Text-Matching at the Canonical Crossroads: An Introduction to BuddhaNexus (Part II)

In my previous post about the text-matching database BuddhaNexus, I corresponded with project co-director Orna Almogi, who described the promise of the project and its intended impact on Buddhist textual studies in the 21st century.

For this second and final part, I will cover some of the technical aspects of the project, as well as some of the exciting linguistic expansions currently under development. I corresponded with Sebastian Nehrdich, who, along with assistance from two developers currently at work on another project at SuttaCentral, coordinates much of the technical development on the BuddhaNexus project. While Sebastian is trained in classical Indology and Sinology and is currently preparing a PhD degree in the Buddhist Studies program at Universität Hamburg, he is also skilled in computational linguistics and its deep learning applications in Buddhist philology. His primary task on the BuddhaNexus project is to implement linguistic tools across several source languages and to create and organize data that is accessible on a web platform.

From Sebastian’s perspective, one of the useful functions made possible by the platform’s technical prowess is that it allows for both snapshot views of large-scale volumes of text and displays of deeper, more granular results with a focus on linguistic variation:

Users generally appreciate the fact that with the help of BuddhaNexus, one can get a quick and solid impression about the “position” of a text within the larger Buddhist (canonical) literary corpus. The visualizations help to learn about the relationships texts might have with other texts, and the text-view mode shows which passages frequently occur in other files […]. Many users, including myself, appreciate the global search function and its ability to search through the various source collections without the need to use different applications at the same time. One big plus of this search function is the Sandhi splitting and stemming of the Sanskrit search queries, which makes it possible to locate search results within compounds and with different morphological forms, which is very important in the case of an inflectional language such as Sanskrit.
_ _ _ _ _ _ _
● **YOUR OBJECTIVE**
Reproduce the passage of the BuddhaNexus post between "For this second" and "a web platform.", inclusive.

Items stored from a collection
_ _ _ _ _ _ _
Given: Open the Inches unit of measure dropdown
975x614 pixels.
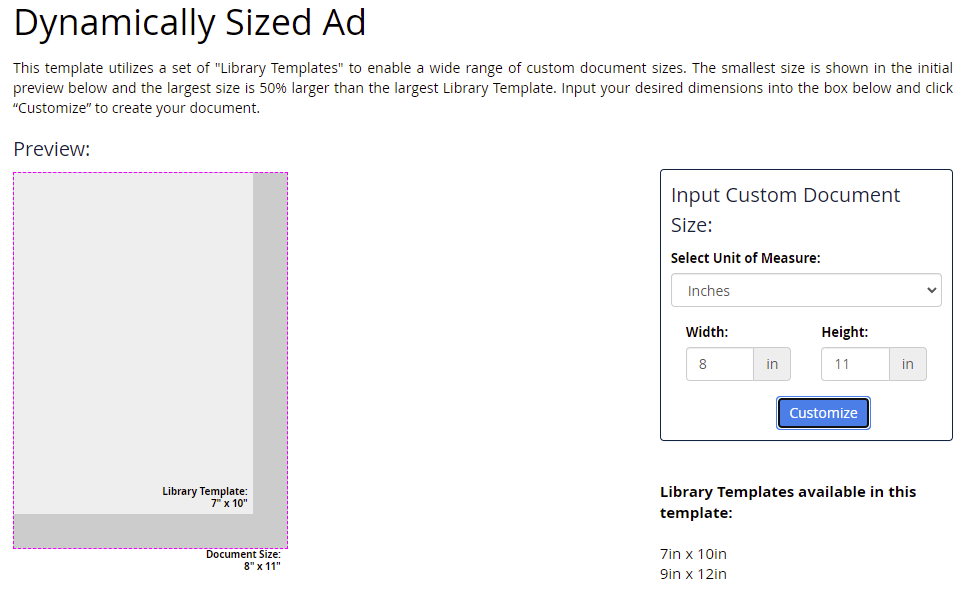Looking at the screenshot, I should click(x=806, y=291).
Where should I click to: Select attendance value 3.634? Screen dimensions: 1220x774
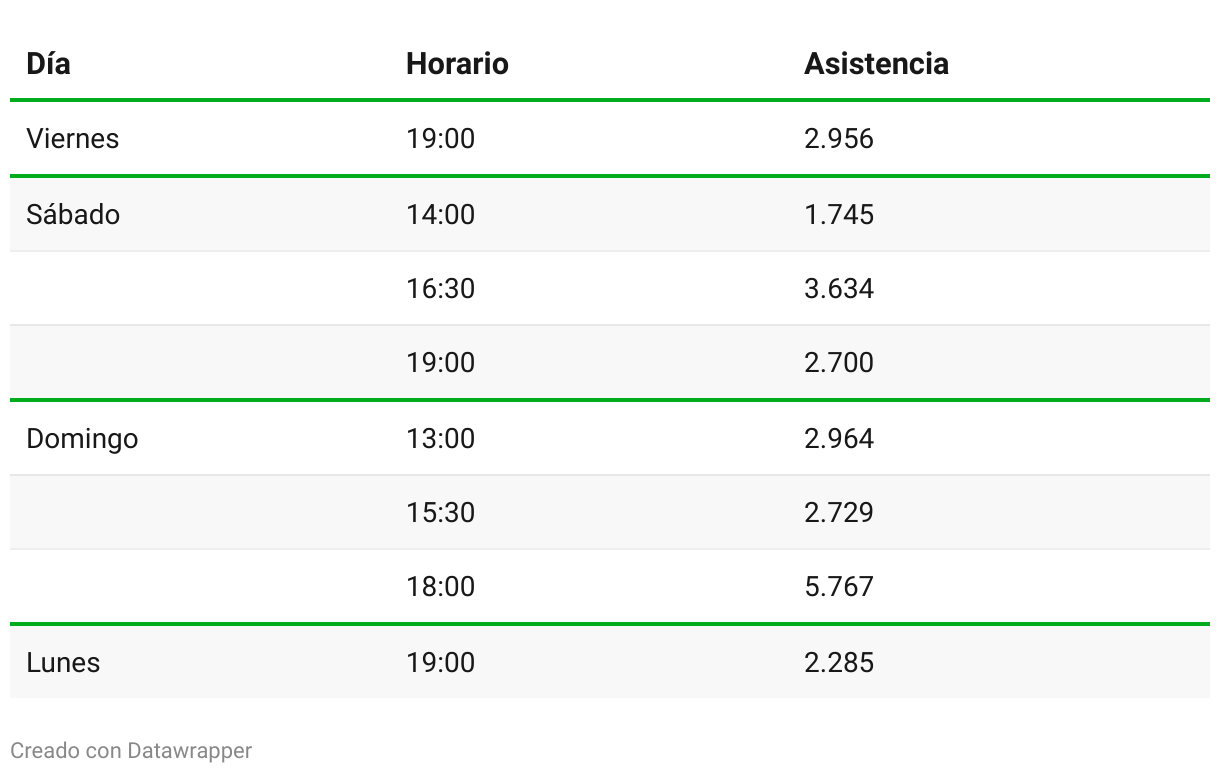click(839, 288)
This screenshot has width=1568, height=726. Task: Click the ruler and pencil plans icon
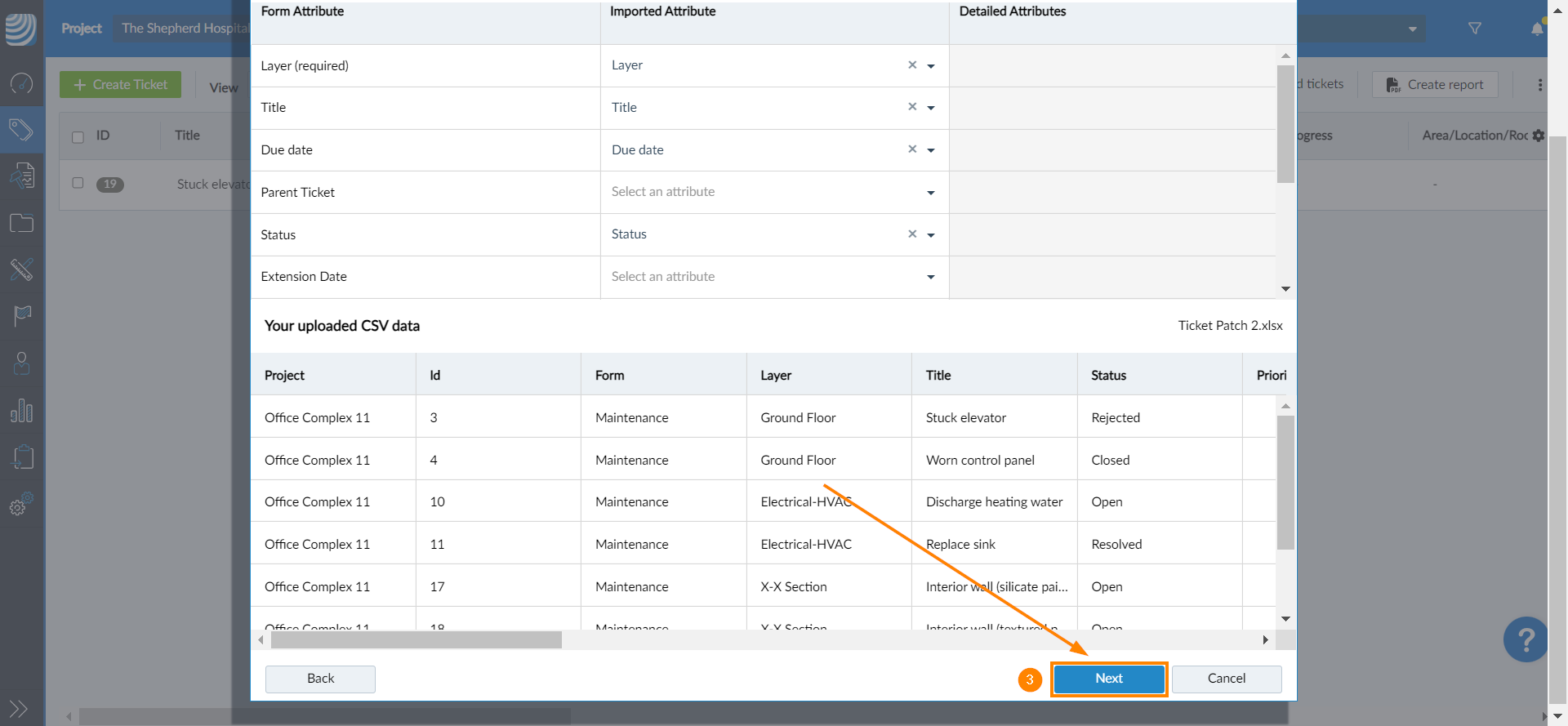(x=21, y=269)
_ _ _ _ _ _ _
● **EXERCISE RESULT**
For this second and final part, I will cover some of the technical aspects of the project, as well as some of the exciting linguistic expansions currently under development. I corresponded with Sebastian Nehrdich, who, along with assistance from two developers currently at work on another project at SuttaCentral, coordinates much of the technical development on the BuddhaNexus project. While Sebastian is trained in classical Indology and Sinology and is currently preparing a PhD degree in the Buddhist Studies program at Universität Hamburg, he is also skilled in computational linguistics and its deep learning applications in Buddhist philology. His primary task on the BuddhaNexus project is to implement linguistic tools across several source languages and to create and organize data that is accessible on a web platform.